Brief — Instruction for the data below: set down exactly the lines from the line with "Instruction: Click the red" to the line with "Screen dimensions: 1288x928", inclusive, and no others.

Data under study —
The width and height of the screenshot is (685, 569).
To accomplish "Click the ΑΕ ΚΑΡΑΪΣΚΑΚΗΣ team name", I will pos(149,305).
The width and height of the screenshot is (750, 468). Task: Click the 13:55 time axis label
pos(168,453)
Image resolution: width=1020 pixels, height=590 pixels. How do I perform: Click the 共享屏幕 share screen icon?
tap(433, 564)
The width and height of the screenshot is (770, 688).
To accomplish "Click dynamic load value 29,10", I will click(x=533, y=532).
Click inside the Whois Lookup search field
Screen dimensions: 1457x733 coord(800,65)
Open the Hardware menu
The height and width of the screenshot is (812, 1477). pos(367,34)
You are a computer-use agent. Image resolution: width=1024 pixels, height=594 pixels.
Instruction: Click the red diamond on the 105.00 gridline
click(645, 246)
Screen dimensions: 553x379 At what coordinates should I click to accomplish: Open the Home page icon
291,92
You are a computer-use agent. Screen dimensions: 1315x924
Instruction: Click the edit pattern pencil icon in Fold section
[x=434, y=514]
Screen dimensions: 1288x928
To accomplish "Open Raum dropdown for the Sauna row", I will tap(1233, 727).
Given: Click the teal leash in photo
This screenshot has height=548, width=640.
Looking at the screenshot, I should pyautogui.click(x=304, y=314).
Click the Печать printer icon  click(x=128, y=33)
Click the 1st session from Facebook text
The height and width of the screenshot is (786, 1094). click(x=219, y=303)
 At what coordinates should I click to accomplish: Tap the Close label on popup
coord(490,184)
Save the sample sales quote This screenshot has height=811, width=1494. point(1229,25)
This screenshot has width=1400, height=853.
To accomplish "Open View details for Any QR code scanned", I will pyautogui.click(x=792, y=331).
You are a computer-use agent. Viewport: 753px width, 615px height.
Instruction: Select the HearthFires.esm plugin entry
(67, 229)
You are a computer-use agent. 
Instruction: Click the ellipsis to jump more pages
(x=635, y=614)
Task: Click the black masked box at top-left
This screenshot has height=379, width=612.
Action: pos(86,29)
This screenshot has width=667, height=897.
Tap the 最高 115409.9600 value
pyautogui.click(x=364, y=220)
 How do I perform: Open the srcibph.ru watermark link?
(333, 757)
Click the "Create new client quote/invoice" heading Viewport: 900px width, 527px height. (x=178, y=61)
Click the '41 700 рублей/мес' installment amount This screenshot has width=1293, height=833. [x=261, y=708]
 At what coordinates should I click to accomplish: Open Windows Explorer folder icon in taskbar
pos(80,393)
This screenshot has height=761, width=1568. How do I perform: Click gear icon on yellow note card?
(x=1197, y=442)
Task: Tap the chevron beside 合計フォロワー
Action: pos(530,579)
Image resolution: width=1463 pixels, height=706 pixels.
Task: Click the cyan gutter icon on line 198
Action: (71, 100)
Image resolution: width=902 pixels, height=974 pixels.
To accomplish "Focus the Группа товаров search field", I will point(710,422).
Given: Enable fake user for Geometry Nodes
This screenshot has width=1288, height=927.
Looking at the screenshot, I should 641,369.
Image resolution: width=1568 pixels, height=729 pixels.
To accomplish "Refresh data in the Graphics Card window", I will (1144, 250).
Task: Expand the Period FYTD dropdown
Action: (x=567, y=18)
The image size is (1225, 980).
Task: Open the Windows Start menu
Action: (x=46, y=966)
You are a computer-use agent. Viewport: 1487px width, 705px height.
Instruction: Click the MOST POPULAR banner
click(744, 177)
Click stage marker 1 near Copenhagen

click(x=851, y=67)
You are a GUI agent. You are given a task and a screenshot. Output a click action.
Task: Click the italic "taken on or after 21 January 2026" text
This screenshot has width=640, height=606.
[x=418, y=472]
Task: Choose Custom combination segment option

Result —
Instruction: Click the red diamond on the 105.00 gridline
click(645, 246)
Screen dimensions: 553x379 At what coordinates should I click to accomplish: Open the Home page icon
291,92
You are a computer-use agent. Screen dimensions: 1315x924
Instruction: Click the edit pattern pencil icon in Fold section
[x=434, y=514]
Screen dimensions: 1288x928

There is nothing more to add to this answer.